Op 8 maart 2010 is voorts telefonisch bericht van mr. H. Kanhai ontvangen inhoudende dat hij klagers raadsman is en dat hij nog niet weet of hij klager ter zitting bij zal kunnen staan.

In verband met de tegenstrijdige berichten is het vervoer van klager niet geannuleerd en het beroep vooralsnog niet als ingetrokken beschouwd.

Ter zitting van de beroepscommissie van 9 maart 2010, gehouden in de penitentiaire inrichtingen Amsterdam, zijn gehoord klager, bijgestaan door een tolk Punjabi, en [...], medisch manager van de Forensisch Medische Maatschappij Utrecht (FMMU).
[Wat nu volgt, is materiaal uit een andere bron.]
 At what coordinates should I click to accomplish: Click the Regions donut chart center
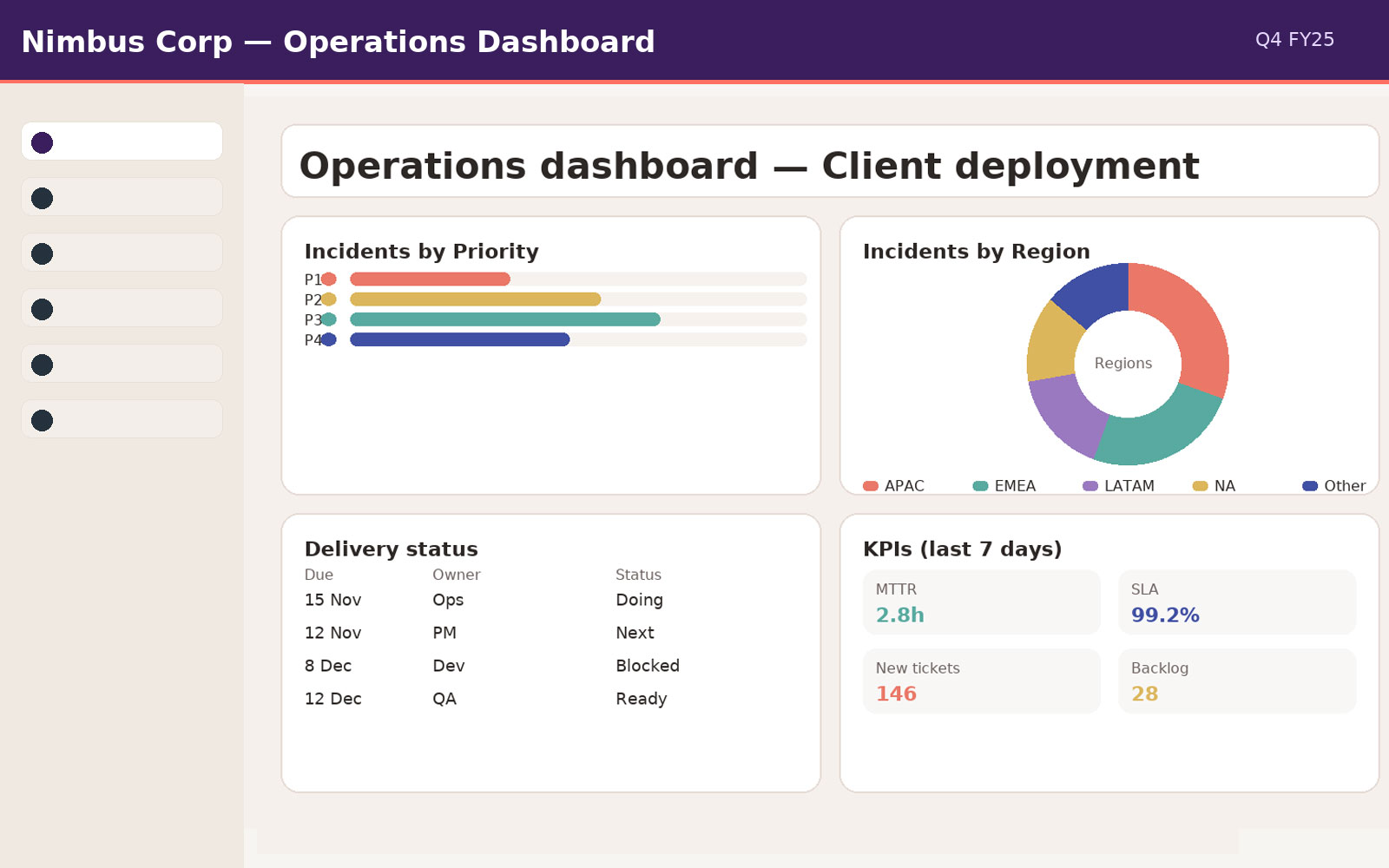[1125, 364]
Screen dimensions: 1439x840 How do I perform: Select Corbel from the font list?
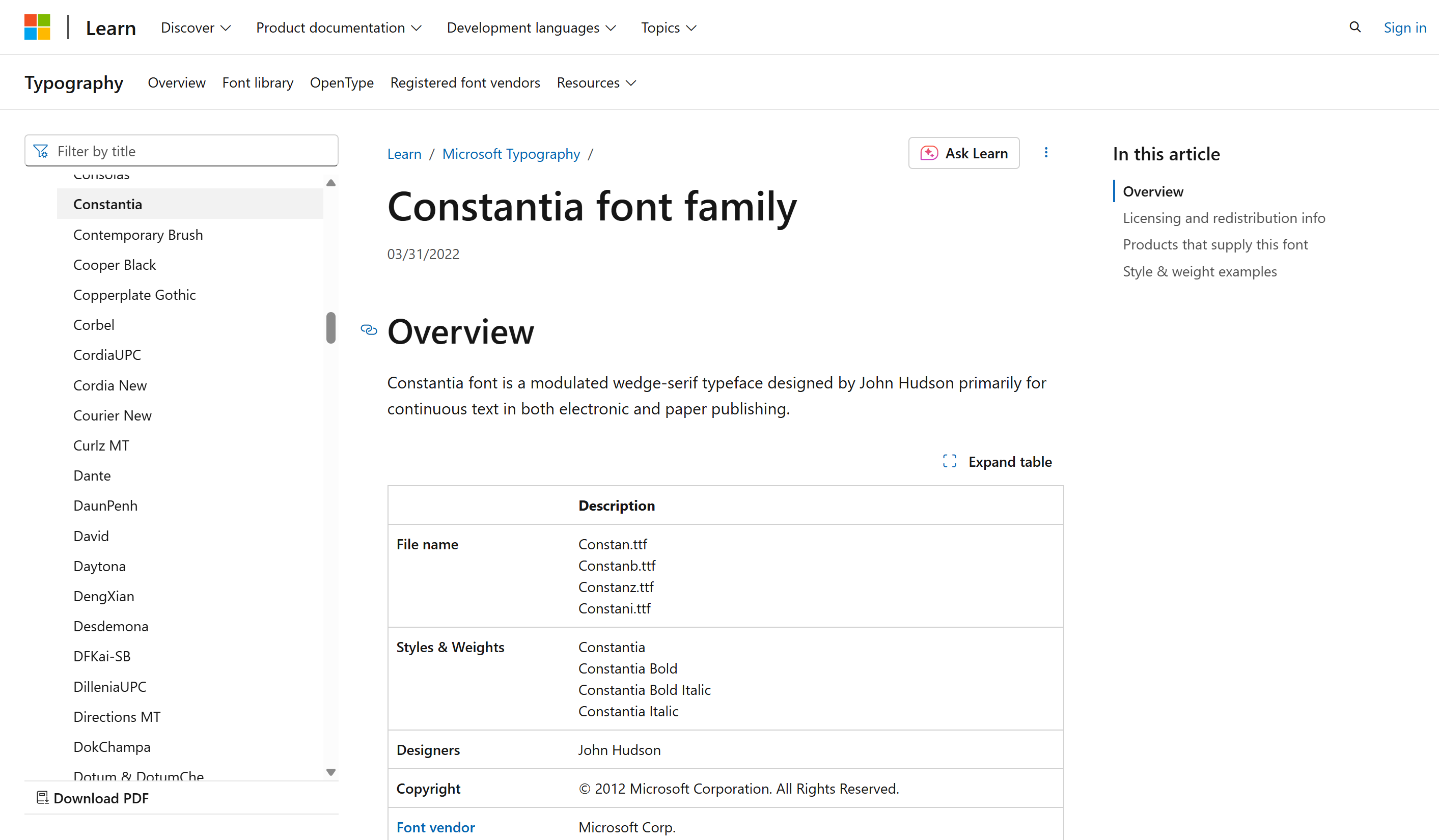pyautogui.click(x=94, y=324)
Op grond van haar onderzoek overweegt en beslist de beroepscommissie als volgt:

1. De inhoud van het beroep
De klacht, zoals neergelegd in het verzoek om bemiddeling aan de medisch adviseur, houdt in dat klager voor zijn slapeloosheid, stress en lichamelijke pijnen niet de noodzakelijke (specialistische) medische behandeling is geboden.

2. De standpunten van klager en de inrichtingsarts
Klager heeft de klacht als volgt toegelicht.
Hij heeft wel geklaagd over de medische dienst en die klacht met zijn advocaat besproken. Mr. M.K. Badhai is zijn advocaat geweest tot november 2009. Daarna is hij van advocaat gewisseld. Zijn advocaat is sindsdien mr. H. Kanhai. Hij heeft voor het
laatst contact gehad met het kantoor van ‘Badhai advocaten’ in november 2009.
Het is klager niet bekend dat een collega van mr. M.K. Badhai het beroep heeft ingetrokken.
Klager had last van slapeloosheid, stress, lichamelijke pijnen en hij was depressief. In het Uitzetcentrum Rotterdam heeft hij daarvoor onvoldoende behandeling gekregen. Hij heeft regelmatig contact gehad met de medische dienst voor wat betreft zijn
slaapproblemen en zijn schouder en een enkele keer voor tandpijn. Hij heeft voor de tandpijn Paracetamol gekregen. Na verloop van tijd zijn de klachten verdwenen en was het niet meer nodig om naar de tandarts te gaan.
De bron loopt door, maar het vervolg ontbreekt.